Text block:

Monday, Feb. 10, 1986
Putting the Future on Hold
By GEORGE J. CHURCH
The first reaction was shock, horror, grief. The second, and almost reflexive, response by public officials to the Challenger catastrophe was determination to push on with an ambitious program of manned space flights. Thus President Reagan, speaking to the nation within hours of the tragedy, pledged, "We'll continue our quest in space. There will be more shuttle flights and more shuttle crews and, yes, more volunteers, more civilians, more teachers in space." Next day William Graham, NASA's acting administrator, asserted that "the space shuttle is our principal space transportation system; it will remain our principal space transportation system for the foreseeable future."
But when might the three remaining shuttles (Columbia, Discovery and Atlantis) go into orbit again? How many flights will--or indeed can--be scheduled, and what cargoes will take priority? Until the shuttle's fatal flaw can be identified and corrected, those questions will remain unanswered. But a few things seem clear. One is that even the temporary grounding of the shuttles, decreed by NASA immediately after the Challenger disaster, is a stunning setback to the entire U.S. space program. It will at best delay, and at worst force cancellation of, a wide variety of missions that were to have been carried out by shuttle-riding astronauts: launchings of scientific space probes and commercial and military satellites, as well as testing of equipment designed for use in President Reagan's Star Wars program. Says Marcia Smith, staff director of the President's National Space Commission: "We are going to see massive disruption in the short term."
Once shuttle flights do resume, it will take years--whether two, five, six or more is anyone's guess--for NASA to catch up to the flight schedule it had mapped out before Challenger exploded. Three shuttles simply cannot carry out all the missions that had been assigned to a fleet of four. Meanwhile, there is sure to be a renewed, sharp debate about the goals of the U.S. space program, the role of the shuttle and even the perennial issue of manned vs. unmanned space flight.

Given instruction A:
In the article on the Challenger disaster, shorten the paragraph beginning "Once shuttle flights do resume" while keeping its main facts.
Given instruction B:
Do the following statements agree with the article on the Challenger disaster? Answer yes or no for each and quote the deciding words. (i) President Reagan addressed the nation within hours of the tragedy. (ii) NASA grounded the shuttles a week after the disaster. (iii) Marcia Smith was NASA's acting administrator.
Given instruction C:
Write the next part of the article on the Challenger disaster, picking up after its final sentence.

Records provided:
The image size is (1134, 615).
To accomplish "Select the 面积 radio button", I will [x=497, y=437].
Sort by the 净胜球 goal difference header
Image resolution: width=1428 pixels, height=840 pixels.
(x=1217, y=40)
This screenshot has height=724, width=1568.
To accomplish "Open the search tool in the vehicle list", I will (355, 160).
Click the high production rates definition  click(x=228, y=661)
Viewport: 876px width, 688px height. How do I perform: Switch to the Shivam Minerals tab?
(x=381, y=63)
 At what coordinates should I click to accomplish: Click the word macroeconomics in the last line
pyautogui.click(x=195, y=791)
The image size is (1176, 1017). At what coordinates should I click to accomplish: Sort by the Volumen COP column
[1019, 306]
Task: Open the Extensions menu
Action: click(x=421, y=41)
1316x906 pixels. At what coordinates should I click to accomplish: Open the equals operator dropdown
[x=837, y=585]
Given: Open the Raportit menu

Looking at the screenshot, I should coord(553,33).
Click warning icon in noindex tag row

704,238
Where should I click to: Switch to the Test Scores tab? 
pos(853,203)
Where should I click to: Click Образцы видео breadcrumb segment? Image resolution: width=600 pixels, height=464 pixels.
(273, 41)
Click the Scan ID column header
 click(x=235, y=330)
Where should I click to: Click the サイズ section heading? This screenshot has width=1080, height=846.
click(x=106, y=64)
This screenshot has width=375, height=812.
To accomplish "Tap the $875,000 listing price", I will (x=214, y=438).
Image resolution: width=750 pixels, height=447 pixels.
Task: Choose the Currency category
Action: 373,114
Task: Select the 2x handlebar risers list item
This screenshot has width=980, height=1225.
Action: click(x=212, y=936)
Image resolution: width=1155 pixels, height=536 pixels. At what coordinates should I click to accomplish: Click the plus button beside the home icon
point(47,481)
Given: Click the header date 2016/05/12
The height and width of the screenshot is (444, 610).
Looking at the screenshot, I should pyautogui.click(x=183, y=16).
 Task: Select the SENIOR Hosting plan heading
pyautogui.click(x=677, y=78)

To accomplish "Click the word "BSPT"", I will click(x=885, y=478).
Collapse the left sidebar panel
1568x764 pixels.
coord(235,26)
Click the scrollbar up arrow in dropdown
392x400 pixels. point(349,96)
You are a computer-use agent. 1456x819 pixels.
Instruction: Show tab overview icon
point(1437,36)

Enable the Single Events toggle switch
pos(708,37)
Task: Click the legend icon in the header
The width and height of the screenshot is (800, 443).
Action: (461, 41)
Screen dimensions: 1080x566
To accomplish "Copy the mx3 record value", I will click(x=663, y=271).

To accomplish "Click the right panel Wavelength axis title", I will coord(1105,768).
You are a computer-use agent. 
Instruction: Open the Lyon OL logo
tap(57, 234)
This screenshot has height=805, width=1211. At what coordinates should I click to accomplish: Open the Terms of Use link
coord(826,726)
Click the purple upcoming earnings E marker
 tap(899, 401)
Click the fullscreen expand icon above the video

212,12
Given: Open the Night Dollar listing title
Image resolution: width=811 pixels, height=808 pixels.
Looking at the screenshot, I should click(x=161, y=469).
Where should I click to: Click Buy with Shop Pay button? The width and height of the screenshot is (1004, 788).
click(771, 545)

Exercise output A:
After flights resume, NASA will need years (possibly two, five, six or more) to return to its pre-Challenger schedule, since three shuttles cannot handle missions planned for four. A sharp debate will also arise over the goals of the U.S. space program, the shuttle's role, and manned vs. unmanned flight.

Exercise output B:
(i) Yes: "speaking to the nation within hours of the tragedy"
(ii) No: "decreed by NASA immediately after the Challenger disaster"
(iii) No: "William Graham, NASA's acting administrator" and "Marcia Smith, staff director of the President's National Space Commission"

Exercise output C:
While no one at NASA will even speculate on when shuttle flights might resume, other knowledgeable officials cite the sole precedent: after a fire destroyed an Apollo spacecraft on the launching pad and killed three astronauts in January 1967, it took 21 months before manned space flights resumed. "We've got to reckon in about those terms," says New Jersey Republican Jim Courter, a member of the House Armed Services Committee who follows the space program closely. The moratorium could be shortened if the flaw turns out to be something that can be fixed fairly quickly. But it could stretch out for years if major modifications to the shuttles themselves or to the rockets that carry them aloft turn out to be necessary.
Even if the search and the solution go smoothly, many people will be surprised if any more shuttle flights blast off this year. With 15 shuttle missions scheduled, 1986 was to have been NASA's biggest year since the heady days of the Apollo moon-landing program. Whether that crowded schedule could have been met had there been no tragedy is open to question. In the past, NASA has consistently had to scale back its shuttle plans. Challenger's fatal mission was the 25th in the shuttle program; about twice as many missions were supposed to be flown by now, according to plans that the agency announced in 1980. Nonetheless, NASA was confident that it had finally got the bugs out and that its much criticized policy of phasing out "expendable" unmanned rockets in favor of launching all manner of space vehicles from shuttles was correct.
The next flight will certainly have to be scrubbed, and its major mission cannot be rescheduled. On March 6, Columbia was to lift off and observe Halley's comet from afar, coordinating its findings with those of the probes from the European Space Agency, the Soviet Union and Japan scheduled to rendezvous with the comet in March. By the time U.S. shuttles are flying again, Halley's will be long gone, not to return for 76 years.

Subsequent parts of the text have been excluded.